**Exercise:**
From the listing below, copy only the lines from the line that contains "Click the 微信设置 WeChat icon" to the line that contains "Given: Select the Value column header", counting those two lines as part of the copy.

**Data for review:**
◆ ◆ ◆ ◆ ◆

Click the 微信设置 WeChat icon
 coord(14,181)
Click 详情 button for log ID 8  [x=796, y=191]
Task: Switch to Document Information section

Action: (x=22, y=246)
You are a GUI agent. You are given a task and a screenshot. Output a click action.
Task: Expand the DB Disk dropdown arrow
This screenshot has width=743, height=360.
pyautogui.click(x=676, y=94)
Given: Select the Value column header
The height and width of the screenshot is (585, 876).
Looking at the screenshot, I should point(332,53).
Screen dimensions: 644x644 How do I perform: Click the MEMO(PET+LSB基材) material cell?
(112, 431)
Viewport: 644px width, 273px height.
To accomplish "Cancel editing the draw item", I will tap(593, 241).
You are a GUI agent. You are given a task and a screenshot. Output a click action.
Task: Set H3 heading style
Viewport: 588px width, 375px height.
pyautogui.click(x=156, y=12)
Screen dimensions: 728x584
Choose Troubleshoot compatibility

◆ ◆ ◆ ◆ ◆

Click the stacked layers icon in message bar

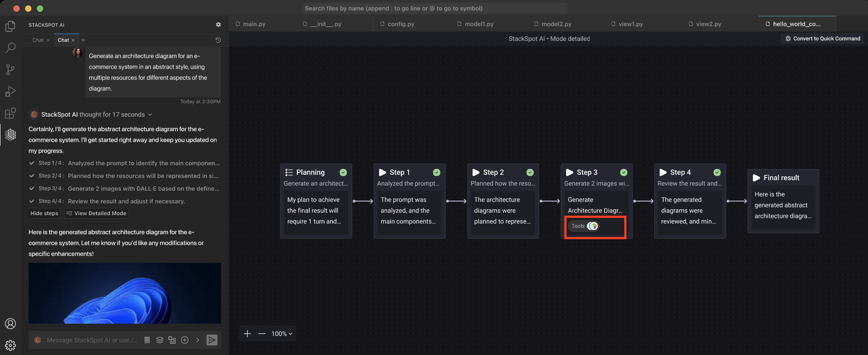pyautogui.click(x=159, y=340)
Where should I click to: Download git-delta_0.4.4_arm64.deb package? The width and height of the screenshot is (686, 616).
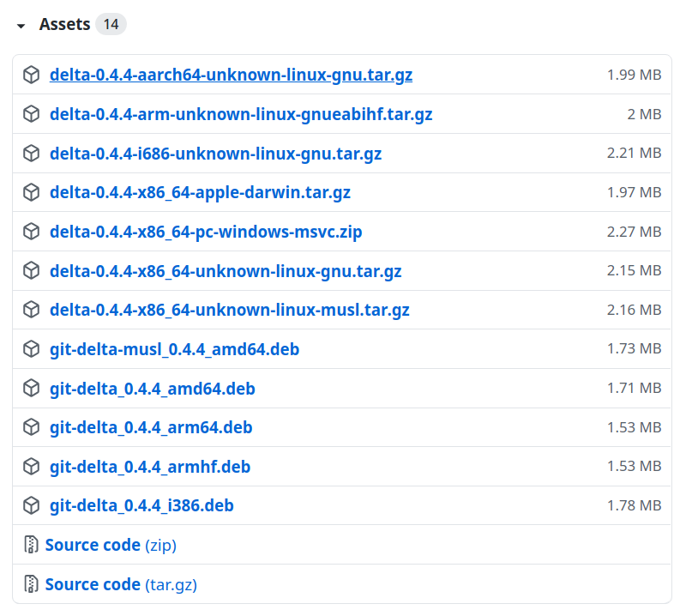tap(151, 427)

◆ ◆ ◆ ◆ ◆

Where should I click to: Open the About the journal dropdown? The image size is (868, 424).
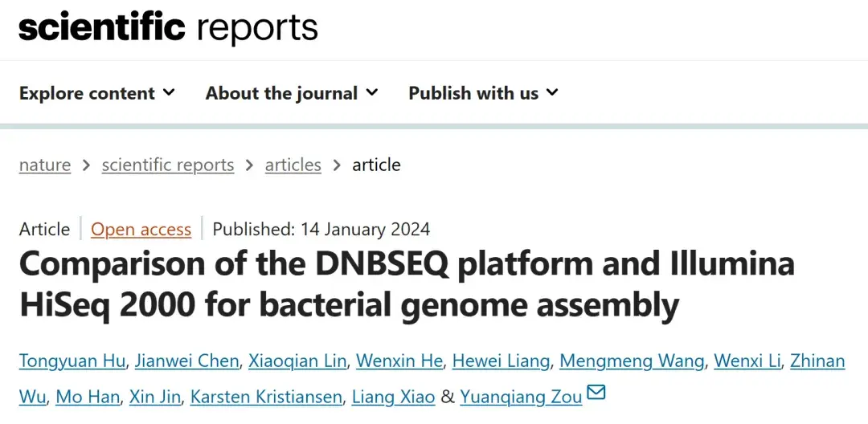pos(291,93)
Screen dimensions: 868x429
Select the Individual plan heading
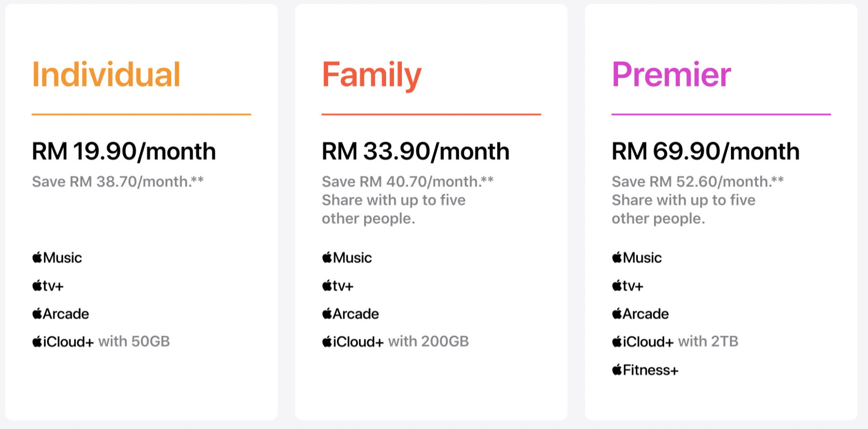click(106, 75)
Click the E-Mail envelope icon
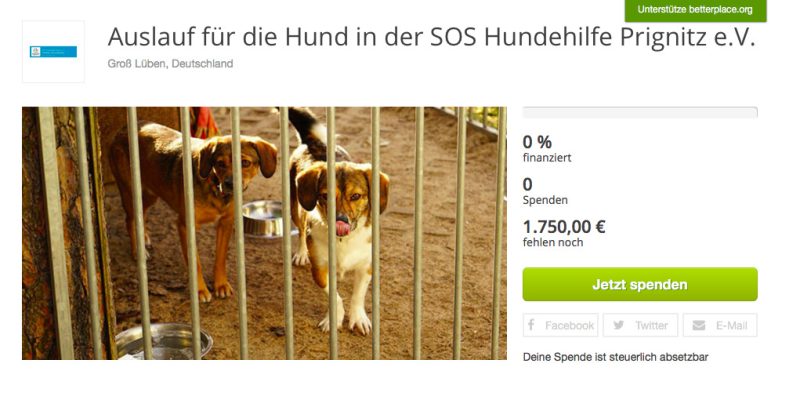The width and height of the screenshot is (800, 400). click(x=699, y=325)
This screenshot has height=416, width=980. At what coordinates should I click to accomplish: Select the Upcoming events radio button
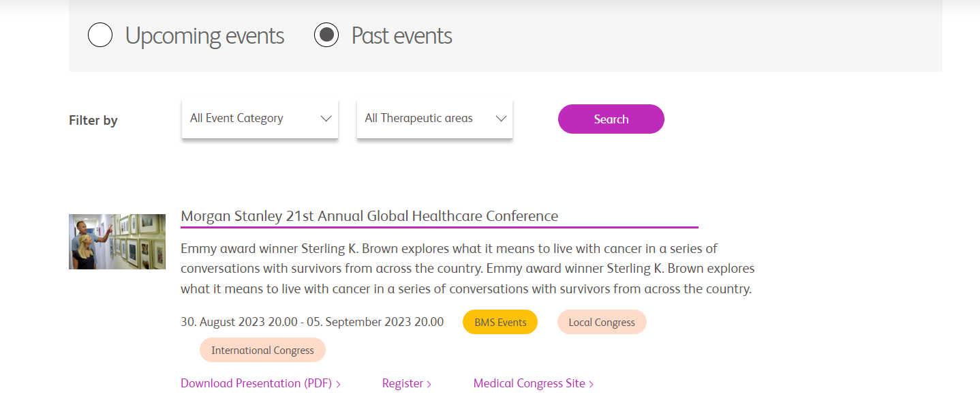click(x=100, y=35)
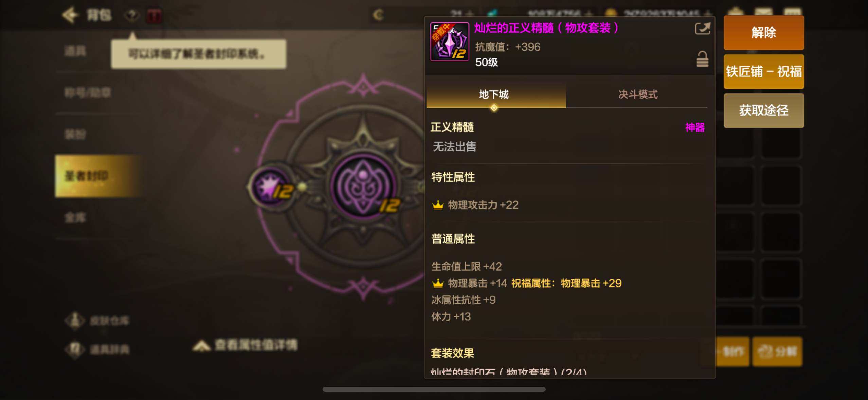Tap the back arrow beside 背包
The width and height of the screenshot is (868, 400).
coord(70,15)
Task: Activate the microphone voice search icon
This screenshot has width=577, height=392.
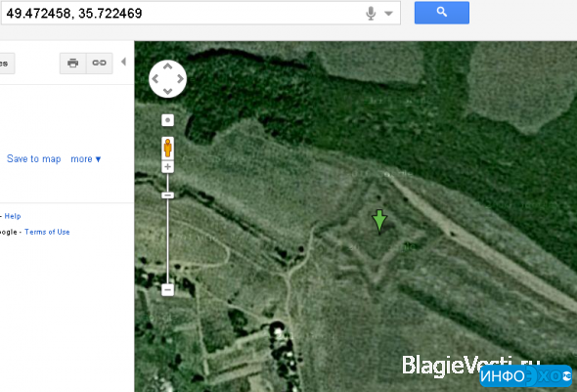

◆ ◆ ◆ ◆ ◆

**Response for this exercise:**
Click the 微信设置 WeChat icon
 coord(14,181)
Click 详情 button for log ID 8  [x=796, y=191]
Task: Switch to Document Information section

Action: (x=22, y=246)
You are a GUI agent. You are given a task and a screenshot. Output a click action.
Task: Expand the DB Disk dropdown arrow
This screenshot has width=743, height=360.
pyautogui.click(x=676, y=94)
Given: Select the Value column header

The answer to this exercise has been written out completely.